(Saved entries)
§
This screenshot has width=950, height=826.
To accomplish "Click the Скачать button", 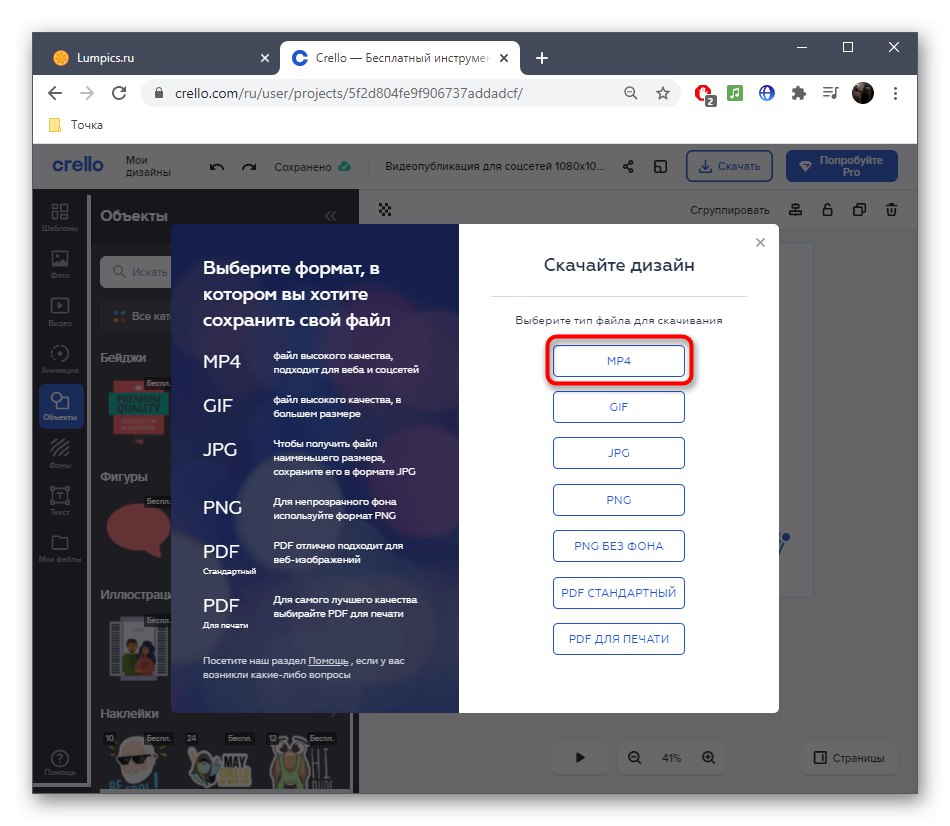I will (x=729, y=166).
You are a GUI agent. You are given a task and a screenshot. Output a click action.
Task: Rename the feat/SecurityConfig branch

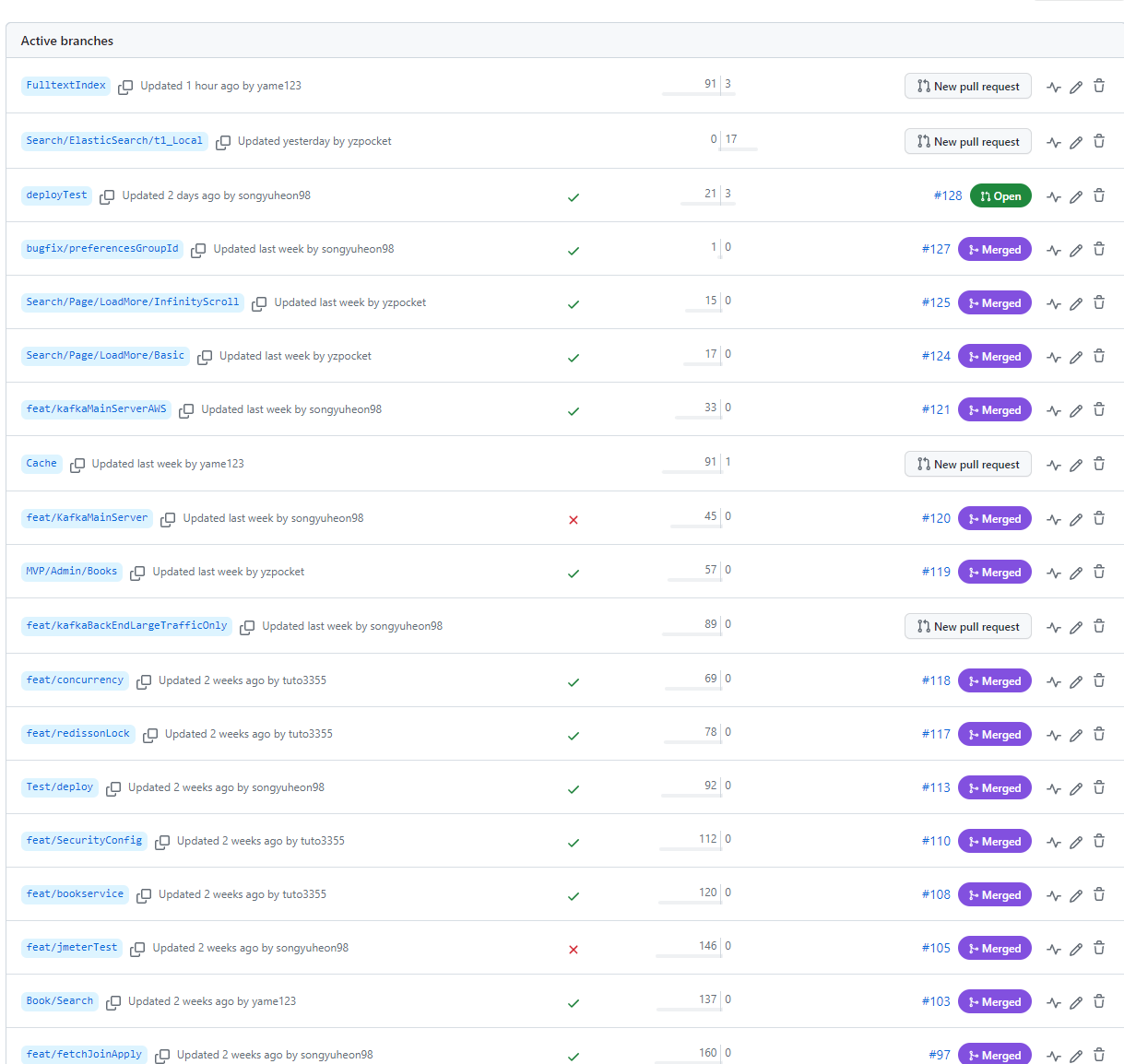click(1076, 842)
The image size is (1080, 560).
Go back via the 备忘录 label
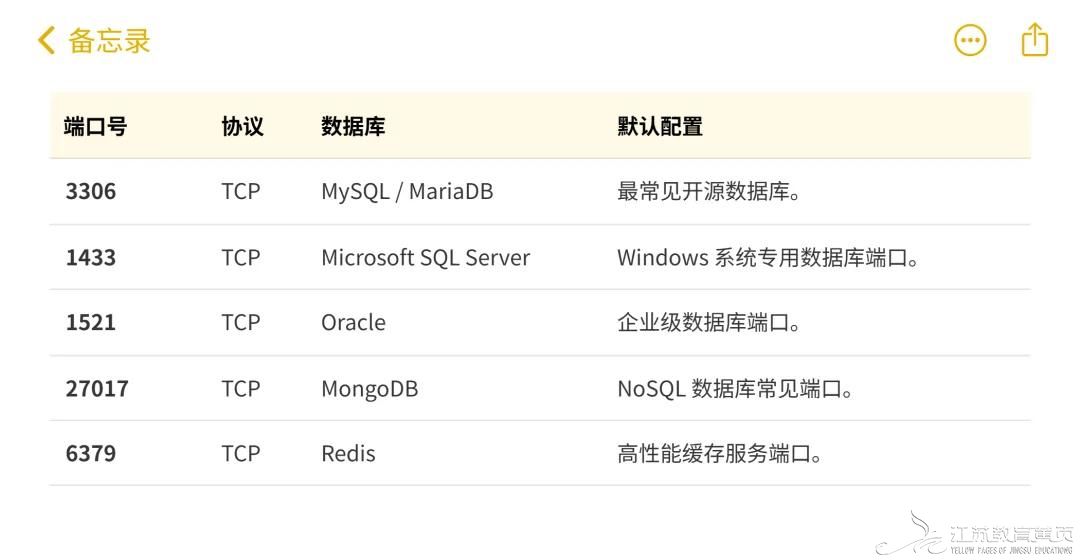pyautogui.click(x=109, y=41)
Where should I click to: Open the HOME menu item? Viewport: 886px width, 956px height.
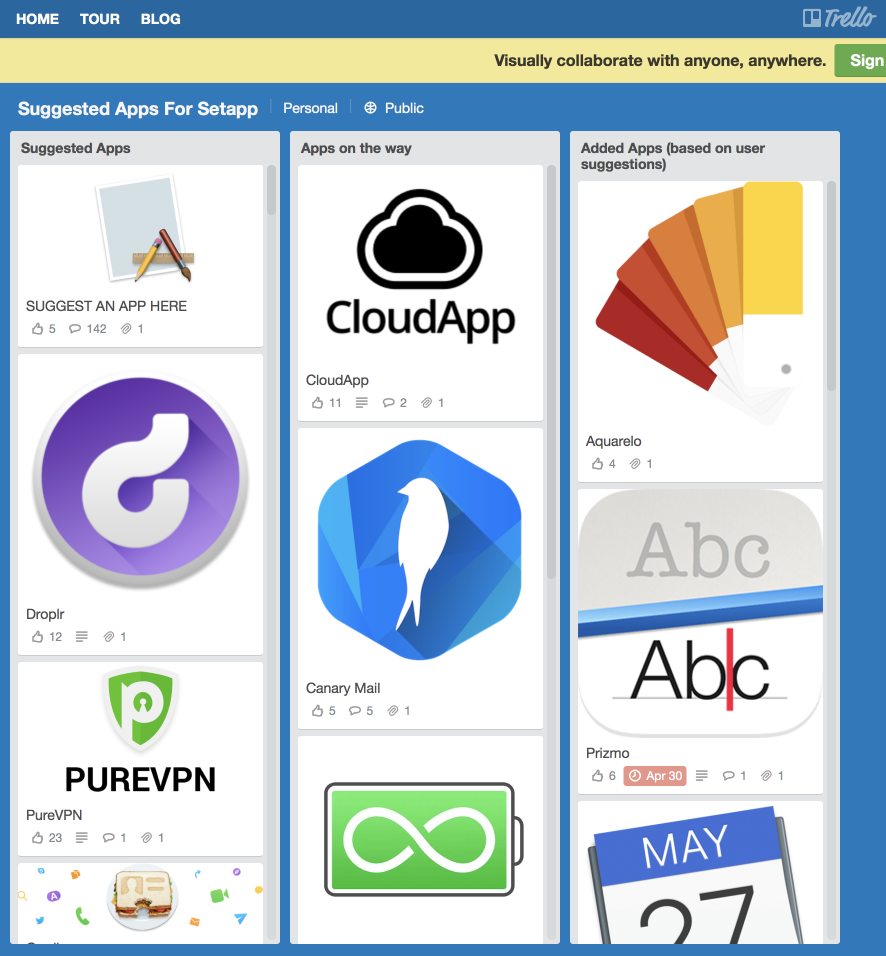click(37, 19)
§
_WHAT IS REQUIRED_. I need the lines from the one holding "Where should I" through the last line of the entries set down exactly, with every picture left out.

_TASK ANSWER_.
Where should I click to: Open the HOME menu item? Viewport: 886px width, 956px height.
click(37, 19)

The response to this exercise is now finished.